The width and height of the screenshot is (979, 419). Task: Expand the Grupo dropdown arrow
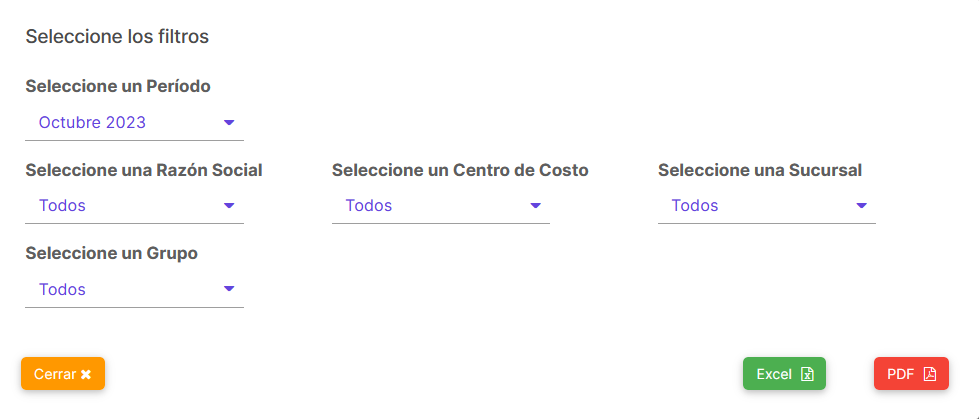coord(229,288)
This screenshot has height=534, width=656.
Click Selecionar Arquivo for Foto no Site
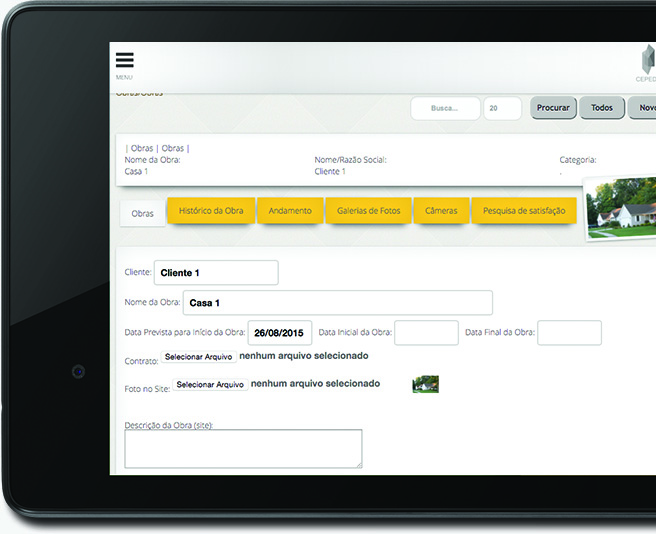[210, 384]
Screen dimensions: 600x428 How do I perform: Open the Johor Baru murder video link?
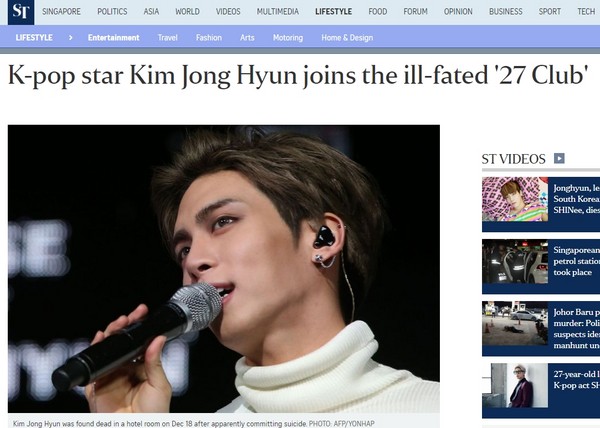[576, 329]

→ To do
All the records need to be set down word for word, with the images left out.

→ Task solution
The width and height of the screenshot is (979, 419). Task: Expand the Grupo dropdown arrow
coord(229,288)
This screenshot has height=534, width=656.
Click Selecionar Arquivo for Foto no Site
[210, 384]
Screen dimensions: 600x428 How do I perform: Open the Johor Baru murder video link?
[576, 329]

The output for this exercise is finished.